There’s a $450 billion market in the U.S. for services that could be disrupted by the sharing economy, Bank of America Corp. strategist Sarbjit Nahal said in a report last month. As the flow of money helps create dominant players in the space, smaller competitors may join forces to try to displace market leaders, according to Michael Stiller, a tech analyst at Nasdaq OMX Group’s advisory services unit.
“When you have a winner-take-all marketplace environment, they are truly more valuable as they grow,” Stiller said.
Because there’s no precise definition of what’s included in the sharing economy, pinpointing its size is tough. According to a 2014 study by PricewaterhouseCoopers LLP, the sector had $15 billion in annual revenues in 2013, which could grow to $335 billion by 2025.
Arun Sundararajan, a professor at New York University’s Leonard N. Stern School of Business who researches the sharing economy, puts that number anywhere between $150 billion and $1 trillion in a “few” years’ time.
That’s fertile ground for U.S. companies that are flush with cash and on the prowl for acquisitions. There was $3.3 trillion of M&A activity globally last year, the most since 2007, and $1.5 trillion is in the books so far this year, according to data compiled by Bloomberg.
Paris-based Comuto SA’s BlaBlaCar bought rivals Carpooling.com and AutoHop for undisclosed sums earlier this year. China’s two largest taxi-hailing apps merged in February to create Didi Kuaidi Joint Co., which is backed by Internet giants Alibaba Group Holding Ltd. and Tencent Holdings Ltd. The lack of M&A in the U.S. could give way to purchases down the road, according to Sundararajan.
“Ride sharing is an area where the funding is very heavy among the top couple of players, but for the smaller ones it’s more unclear whether they will be able to sustain themselves compared to their well-capitalized peers,” said Matthew Wong, lead research analyst at CB Insights.
In the hospitality industry, the rise of house-sharing services is catching the attention of traditional hotel companies that have historically shied away from the sector. Hyatt Hotels Corp. is “collaborating” with onefinestay, according to Hyatt spokeswoman Amy Patti. The Wall Street Journal reported last month that the hotel chain invested in onefinestay’s $40 million funding round.
For hotel companies, which have already diversified into auxiliary areas like senior housing, room-sharing could be another complement to the core business, according to Sean Hennessey, clinical assistant professor at the Tisch Center for Hospitality and Tourism at New York University School of Professional Studies.

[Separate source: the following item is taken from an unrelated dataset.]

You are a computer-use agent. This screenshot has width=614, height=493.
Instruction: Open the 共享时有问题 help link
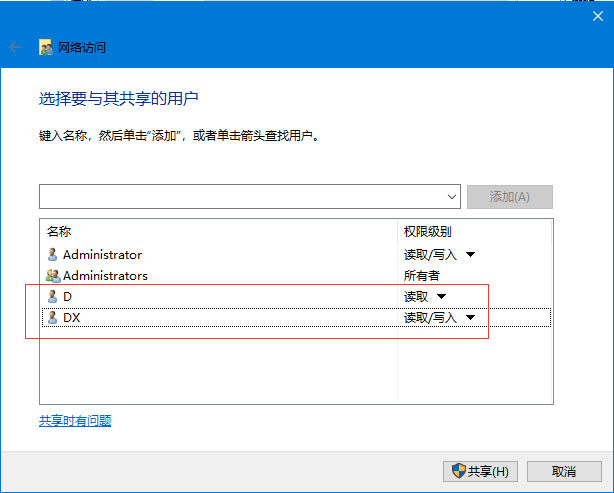click(x=75, y=421)
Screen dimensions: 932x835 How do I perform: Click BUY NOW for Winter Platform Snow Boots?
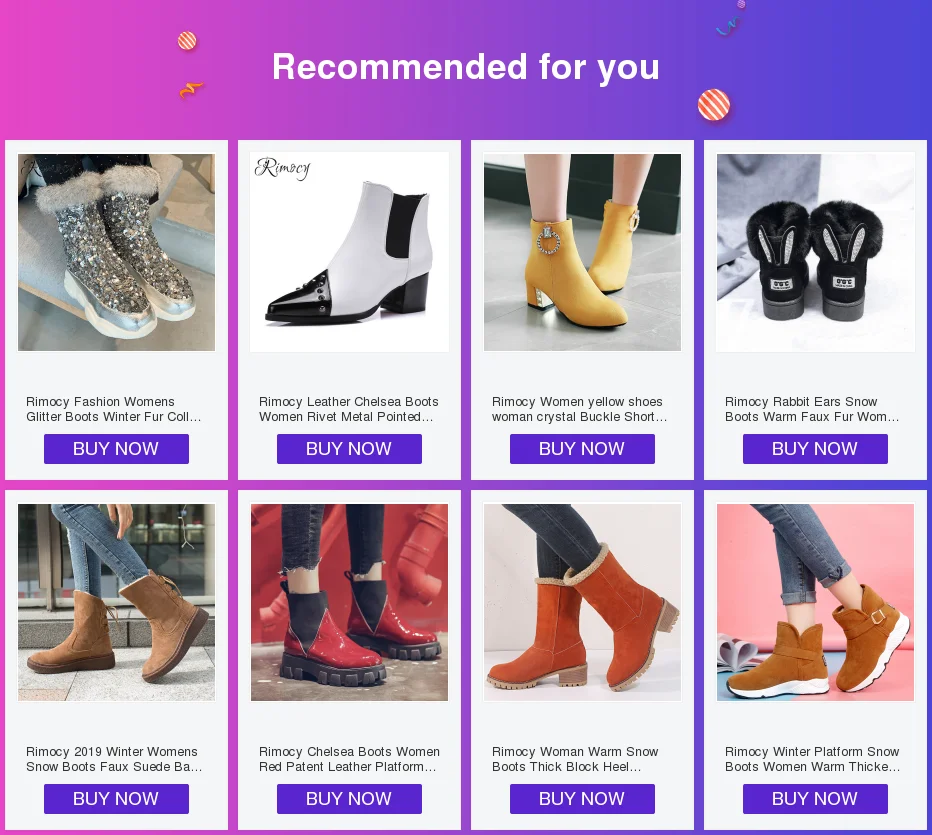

“Certainly from the hospitality point of view there is momentum for M&A activity,” Hennessey said. Home-sharing’s appeal to younger consumers offers a chance to rope in lifetime customers for traditional companies that are already trying to lure that cohort with hip branding, he said.
Still, the hospitality industry embodies some of the challenges for traditional companies jumping into the sharing economy, including a patchwork of legal restrictions on home rentals.
Because the sector is still young, few sharing-economy companies have made M&A a priority, according to Sebastian DiGrande, who heads Boston Consulting Group Inc.’s West Coast Technology, Media and Telecoms practice.
Sharing economy companies “are more focused on getting to what I would describe as critical mass in their given market than they are on M&A,” he said. “That doesn’t mean downstream they won’t do M&A, but to me that’s still where we are in the evolution.”